Also fehlen 4 libs. aber was ist das pips-scx6300_6400s? Erinnert mich an meinen Drucker - Epson CX6400...

uhai

----------

## doedel

Ich hab' keine Ahnung was das ist. Du kannst entweder, wenn du dir sicher bist, dass du die binary nicht mehr brauchst, sie entweder verschieben (löschen, da wäre ich vorsichtig!) wo sie nicht mehr von revdep-rebuild gefunden wird (z.B. nach ~) oder du erstellst Symlinks von deiner, per portage installierten, libgtk... -> /usr/lib/libgtk-1.2.so.0 usw.

Dieses Problem hatte ich mit dem Zattoo-Player auch mal aber durch die Symlinks funktioniert alles. Meistens ist es ja so, dass eine ältere lib fehlt und in den meisten fällen funktionieren die neuen auch, darum eben die Symlinks.

Dann müsste die binary wieder funktionieren und revdep-rebuild ordentlich durchrennen.

----------

## uhai

pips-scx6300_6400s = Druckertreiber für Epson CX6400 für cups.

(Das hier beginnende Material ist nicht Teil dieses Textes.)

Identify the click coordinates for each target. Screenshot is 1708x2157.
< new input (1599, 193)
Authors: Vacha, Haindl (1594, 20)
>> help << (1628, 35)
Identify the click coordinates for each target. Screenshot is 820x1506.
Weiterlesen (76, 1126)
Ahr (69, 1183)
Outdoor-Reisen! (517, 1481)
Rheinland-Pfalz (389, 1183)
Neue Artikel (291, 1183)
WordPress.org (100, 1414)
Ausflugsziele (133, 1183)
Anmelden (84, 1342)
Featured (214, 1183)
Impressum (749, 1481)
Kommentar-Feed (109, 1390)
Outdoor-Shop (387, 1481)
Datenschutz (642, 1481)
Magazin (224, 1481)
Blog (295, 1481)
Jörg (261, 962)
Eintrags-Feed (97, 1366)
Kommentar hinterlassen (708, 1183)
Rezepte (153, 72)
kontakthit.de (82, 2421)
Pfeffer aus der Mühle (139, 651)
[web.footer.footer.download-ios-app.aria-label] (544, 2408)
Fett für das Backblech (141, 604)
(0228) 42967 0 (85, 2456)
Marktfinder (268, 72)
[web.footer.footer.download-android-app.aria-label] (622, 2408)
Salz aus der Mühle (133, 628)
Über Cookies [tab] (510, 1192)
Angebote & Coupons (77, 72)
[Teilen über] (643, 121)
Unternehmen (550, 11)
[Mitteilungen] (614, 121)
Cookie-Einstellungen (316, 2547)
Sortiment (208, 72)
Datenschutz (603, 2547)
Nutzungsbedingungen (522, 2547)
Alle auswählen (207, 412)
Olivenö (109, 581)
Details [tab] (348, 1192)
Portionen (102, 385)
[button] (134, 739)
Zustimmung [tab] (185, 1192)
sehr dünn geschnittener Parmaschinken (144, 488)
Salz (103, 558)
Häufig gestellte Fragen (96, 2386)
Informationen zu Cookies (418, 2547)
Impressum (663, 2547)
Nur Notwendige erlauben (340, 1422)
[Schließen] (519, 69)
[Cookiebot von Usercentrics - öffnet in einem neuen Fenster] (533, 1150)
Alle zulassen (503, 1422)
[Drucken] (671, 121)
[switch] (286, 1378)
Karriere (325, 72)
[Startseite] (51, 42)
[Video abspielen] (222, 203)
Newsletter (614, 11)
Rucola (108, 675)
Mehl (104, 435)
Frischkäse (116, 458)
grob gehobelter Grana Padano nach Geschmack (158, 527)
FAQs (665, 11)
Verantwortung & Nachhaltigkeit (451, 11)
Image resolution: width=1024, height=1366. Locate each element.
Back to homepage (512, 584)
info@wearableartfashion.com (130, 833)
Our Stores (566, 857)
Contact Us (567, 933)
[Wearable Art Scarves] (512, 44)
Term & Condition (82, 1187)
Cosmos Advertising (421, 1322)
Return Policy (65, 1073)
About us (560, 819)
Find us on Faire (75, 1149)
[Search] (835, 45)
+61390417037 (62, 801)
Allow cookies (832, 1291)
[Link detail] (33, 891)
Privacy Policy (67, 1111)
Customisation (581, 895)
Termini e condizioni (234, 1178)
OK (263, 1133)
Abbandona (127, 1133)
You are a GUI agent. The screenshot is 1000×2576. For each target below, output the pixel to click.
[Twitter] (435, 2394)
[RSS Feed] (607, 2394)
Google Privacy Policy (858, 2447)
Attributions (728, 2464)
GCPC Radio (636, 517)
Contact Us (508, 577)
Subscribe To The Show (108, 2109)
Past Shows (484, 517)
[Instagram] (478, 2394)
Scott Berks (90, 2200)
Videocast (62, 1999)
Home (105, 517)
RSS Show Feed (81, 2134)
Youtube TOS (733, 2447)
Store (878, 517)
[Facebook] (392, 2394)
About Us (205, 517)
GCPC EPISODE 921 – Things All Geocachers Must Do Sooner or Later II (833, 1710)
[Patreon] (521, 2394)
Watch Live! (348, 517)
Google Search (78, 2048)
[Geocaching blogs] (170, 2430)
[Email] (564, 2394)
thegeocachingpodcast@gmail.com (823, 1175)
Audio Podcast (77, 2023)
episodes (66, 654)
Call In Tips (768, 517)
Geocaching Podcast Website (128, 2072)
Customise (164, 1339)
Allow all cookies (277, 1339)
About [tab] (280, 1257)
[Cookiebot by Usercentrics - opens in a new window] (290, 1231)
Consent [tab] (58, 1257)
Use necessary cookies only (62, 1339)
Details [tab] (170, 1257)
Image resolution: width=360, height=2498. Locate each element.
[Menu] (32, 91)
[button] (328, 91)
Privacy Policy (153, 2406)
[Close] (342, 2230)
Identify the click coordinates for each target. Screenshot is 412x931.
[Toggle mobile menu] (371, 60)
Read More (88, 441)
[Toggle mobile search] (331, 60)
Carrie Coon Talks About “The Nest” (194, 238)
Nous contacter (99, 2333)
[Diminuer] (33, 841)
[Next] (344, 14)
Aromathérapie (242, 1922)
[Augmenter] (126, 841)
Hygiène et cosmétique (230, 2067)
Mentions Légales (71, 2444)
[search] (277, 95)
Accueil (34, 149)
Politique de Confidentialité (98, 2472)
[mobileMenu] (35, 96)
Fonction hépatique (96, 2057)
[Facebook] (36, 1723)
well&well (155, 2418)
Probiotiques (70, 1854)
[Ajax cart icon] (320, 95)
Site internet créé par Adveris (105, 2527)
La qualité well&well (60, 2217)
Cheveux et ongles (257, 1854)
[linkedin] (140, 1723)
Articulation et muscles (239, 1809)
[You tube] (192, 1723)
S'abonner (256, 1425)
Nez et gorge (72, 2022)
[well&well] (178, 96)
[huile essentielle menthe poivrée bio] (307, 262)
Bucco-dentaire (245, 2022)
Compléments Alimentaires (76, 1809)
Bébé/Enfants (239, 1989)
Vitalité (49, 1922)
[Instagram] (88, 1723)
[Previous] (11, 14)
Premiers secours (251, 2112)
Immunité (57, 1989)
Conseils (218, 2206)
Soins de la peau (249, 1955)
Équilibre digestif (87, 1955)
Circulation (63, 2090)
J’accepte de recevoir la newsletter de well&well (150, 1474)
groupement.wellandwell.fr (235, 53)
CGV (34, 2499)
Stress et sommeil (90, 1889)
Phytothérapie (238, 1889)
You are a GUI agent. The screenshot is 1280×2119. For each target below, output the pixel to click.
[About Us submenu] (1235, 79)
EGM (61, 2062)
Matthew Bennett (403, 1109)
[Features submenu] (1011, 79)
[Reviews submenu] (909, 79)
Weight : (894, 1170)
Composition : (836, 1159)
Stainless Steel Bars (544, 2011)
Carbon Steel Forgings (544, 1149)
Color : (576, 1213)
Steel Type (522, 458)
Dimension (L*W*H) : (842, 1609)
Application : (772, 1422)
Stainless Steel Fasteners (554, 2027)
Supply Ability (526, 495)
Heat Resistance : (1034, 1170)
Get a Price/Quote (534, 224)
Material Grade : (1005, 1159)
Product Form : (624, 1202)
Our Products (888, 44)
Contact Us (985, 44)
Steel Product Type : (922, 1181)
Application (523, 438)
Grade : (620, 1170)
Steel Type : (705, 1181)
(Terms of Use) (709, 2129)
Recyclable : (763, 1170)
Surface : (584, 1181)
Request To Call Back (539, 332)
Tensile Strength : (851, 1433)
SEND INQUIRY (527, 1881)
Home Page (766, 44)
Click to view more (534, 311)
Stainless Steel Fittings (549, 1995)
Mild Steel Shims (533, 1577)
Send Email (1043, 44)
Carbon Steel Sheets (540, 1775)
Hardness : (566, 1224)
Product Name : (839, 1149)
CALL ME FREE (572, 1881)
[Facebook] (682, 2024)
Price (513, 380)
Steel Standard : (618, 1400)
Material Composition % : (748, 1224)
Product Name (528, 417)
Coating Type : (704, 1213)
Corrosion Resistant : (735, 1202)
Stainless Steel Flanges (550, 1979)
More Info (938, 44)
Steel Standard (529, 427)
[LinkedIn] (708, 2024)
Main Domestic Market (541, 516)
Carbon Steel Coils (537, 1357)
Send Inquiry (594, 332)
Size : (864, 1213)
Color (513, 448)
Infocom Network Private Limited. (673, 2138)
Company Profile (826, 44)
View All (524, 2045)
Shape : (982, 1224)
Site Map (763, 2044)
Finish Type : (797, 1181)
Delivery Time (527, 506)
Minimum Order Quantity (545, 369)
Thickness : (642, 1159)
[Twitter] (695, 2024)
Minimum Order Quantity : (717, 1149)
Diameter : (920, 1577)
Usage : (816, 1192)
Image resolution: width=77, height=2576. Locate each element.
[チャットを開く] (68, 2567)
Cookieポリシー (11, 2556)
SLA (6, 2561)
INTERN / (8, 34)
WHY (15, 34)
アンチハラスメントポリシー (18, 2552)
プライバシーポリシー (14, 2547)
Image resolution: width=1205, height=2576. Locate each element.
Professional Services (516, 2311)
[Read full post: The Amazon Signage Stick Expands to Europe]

Wieso ist das nicht über portage gekommen?

uhai

----------

## doedel

Das kann ich dir nicht sagen, aber ich denke mal, dass das nicht so in irgendeinen Cups Paket ist oder dieses nicht compilieren wollte per Portage und du hast es von irgendwo fertig herbekommen oder selbst von Hand compiliert.

----------

## oscarwild

Was bekommst Du denn mit folgender Zeile?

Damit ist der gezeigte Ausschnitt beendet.